Policy gradient and modern RL: cheatsheet

The one idea

Parameterize the policy directly, pi_theta(a | s); take gradient steps that increase the probability of actions with high return. The policy side of RL; complements the value side from lessons 4-9.

When to use policy-based methods

Setting	Why
Continuous action spaces (R^n)	argmax over a continuum is intractable; sample a parameterized distribution
Stochastic optimal policy	Rock-paper-scissors style; value-based greedy cannot represent it
Policy simpler than Q	Sometimes a short reactive rule is easier than a full value function
LM fine-tuning (RLHF)	The LM IS the parameterized stochastic policy

The policy-gradient theorem and REINFORCE

J(theta)            = E_pi[ G_0 ]                            (objective)
grad_theta J(theta) = E_pi[ grad_theta log pi_theta(a | s) * Q^pi(s, a) ]   (theorem)

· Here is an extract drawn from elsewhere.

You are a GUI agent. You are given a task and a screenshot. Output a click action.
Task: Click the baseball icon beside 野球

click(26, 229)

REINFORCE (MC policy gradient): estimate Q^pi by the observed return G_t.
  theta <- theta + eta * G_t * grad_theta log pi_theta(a_t | s_t)

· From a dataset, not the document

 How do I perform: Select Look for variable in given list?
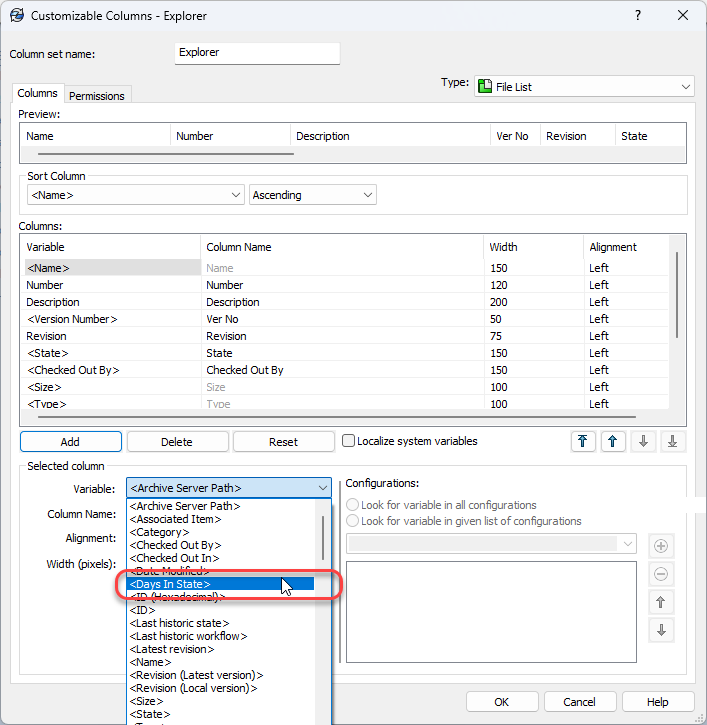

Worked one-step (2-action softmax)

pi(a_i) = exp(theta_i) / sum_j exp(theta_j).   theta = (0, 0)  -> pi = (0.5, 0.5).
Sample a_1, observe return G = 2, eta = 0.1.

grad_theta log pi(a_1) = ( 1 - pi(a_1), -pi(a_2) ) = ( 0.5, -0.5 )
theta <- (0, 0) + 0.1 * 2 * (0.5, -0.5) = (0.1, -0.1)

After update:
  pi(a_1) = exp(0.1) / (exp(0.1) + exp(-0.1)) ~ 1.105 / 2.010 ~ 0.55
  pi(a_2) = ~ 0.45

=> Rewarded action's probability went UP (0.50 -> 0.55).

Actor-critic (variance fix)

Replace G_t with a LEARNED-VALUE baseline (commonly the ADVANTAGE):
  A(s, a) = Q(s, a) - V(s)
  theta <- theta + eta * A_t * grad_theta log pi_theta(a_t | s_t)

ACTOR  = policy network pi_theta (trained with policy-gradient update)
CRITIC = value network V_phi or Q_phi (trained with TD)
Two networks trained together. Blueprint of A2C/A3C, PPO, SAC.

The modern landscape

Algorithm	What it is
REINFORCE	MC policy gradient (high variance)
A2C / A3C	Actor-critic with advantage; sync / async parallel
PPO	Actor-critic with CLIPPED surrogate objective (modern workhorse)
SAC	Continuous-action actor-critic with entropy regularization

RLHF for LLMs (recipe)

POLICY = the language model itself (parameterized, stochastic)
STATE  = conversation history
ACTION = next token (or full response)
REWARD = LEARNED REWARD MODEL trained on human-ranked response pairs
ALGORITHM = PPO

=> LM is fine-tuned to maximize the reward model's score.
T17 = the RL machinery RLHF assumes; T5 (rlhf-and-dpo) = the alignment side.

Pitfalls to dodge

Conflating policy gradient with random search (the gradient is precisely defined).
Underestimating REINFORCE’s variance (modern methods use a critic/baseline).
Confusing actor with critic (actor = policy, trained with policy-gradient; critic = value, trained with TD).
Mistaking PPO’s clipping for optional polish (it is what makes large policy-gradient steps safe).
Treating RLHF as a different algorithm (RLHF = PPO + learned reward model).

Words to use precisely

Policy gradient: gradient of expected return w.r.t. policy parameters.
REINFORCE: MC policy gradient using observed returns.
Actor-critic: policy network + value network trained together.
Advantage A(s, a): Q(s, a) - V(s); how much better than average this action is.
PPO: actor-critic with a clipped objective; the modern workhorse.
RLHF: PPO on an LM with a learned reward model from human preferences.